In the passage about Mali's citizen militias, take the text between "The citizen militias have" and "and the army.", inclusive, and switch every "coup" to "takeover".

Selected text:
= = = = = = =
Make-shift citizen militias are training to resist Islamic fundamentalists who have taken over the Tarueg resistance movement. Given a choice, the Tuareg had preferred to side with the Islamists when the Tuareg declared separation of northern lands from the secular government in the south. But now, the fundamentalists have given them no choice. The Islamists overpowered the secular Tuareg who practice a more relaxed form of Islam and declared uncompromising Sharia.
The citizen militias have no weapons, little knowledge of military theory or tactics, and nothing remotely resembling uniforms. The Mali Army, who initiated the coup on behalf of the Tuareg in the north, is of little help. It is preoccupied with citizenry in the south who do not appreciate the coup, or its aftermath. The coup itself was a spur of the moment opportunity; the Malian Army is not keen on challenging the well-equipped and determined Islamic militants in the north. The fledgling citizen militia, fed by the Malian Army, is a convenient buffer between the fundamentalists and the army.
What the citizen militias lack in weaponry, they make up for with determination. They are concerned about their relatives who could not escape. The Islamists are taking their daughters as spoils of conquest. Daily rhythms of life, such as women going to market alone, are forbidden by the fundamentalists. All told, there are 4,000 who are training to take on the Islamists. “Our goal is to liberate the north, whatever the price,” said one.
= = = = = = =
Dataset section:
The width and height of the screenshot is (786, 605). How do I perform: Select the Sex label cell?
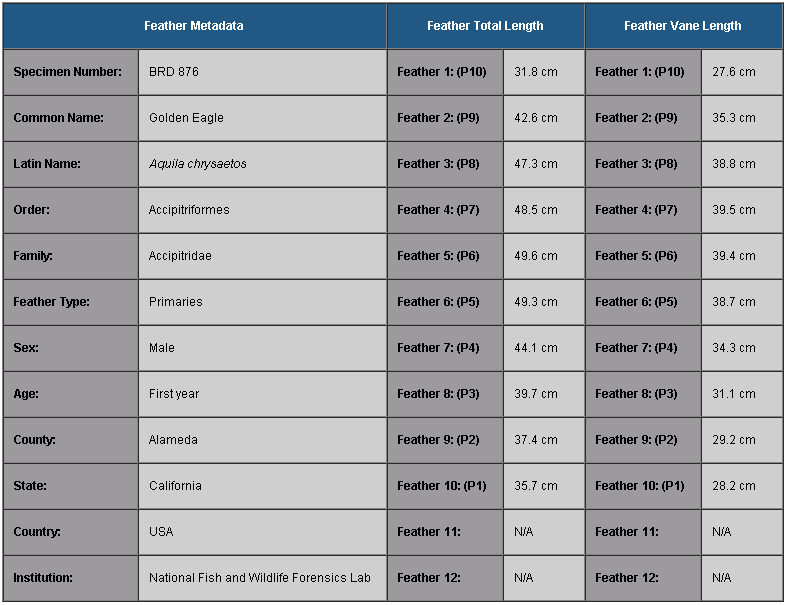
= = = = = = =
Task answer:
The citizen militias have no weapons, little knowledge of military theory or tactics, and nothing remotely resembling uniforms. The Mali Army, who initiated the takeover on behalf of the Tuareg in the north, is of little help. It is preoccupied with citizenry in the south who do not appreciate the takeover, or its aftermath. The takeover itself was a spur of the moment opportunity; the Malian Army is not keen on challenging the well-equipped and determined Islamic militants in the north. The fledgling citizen militia, fed by the Malian Army, is a convenient buffer between the fundamentalists and the army.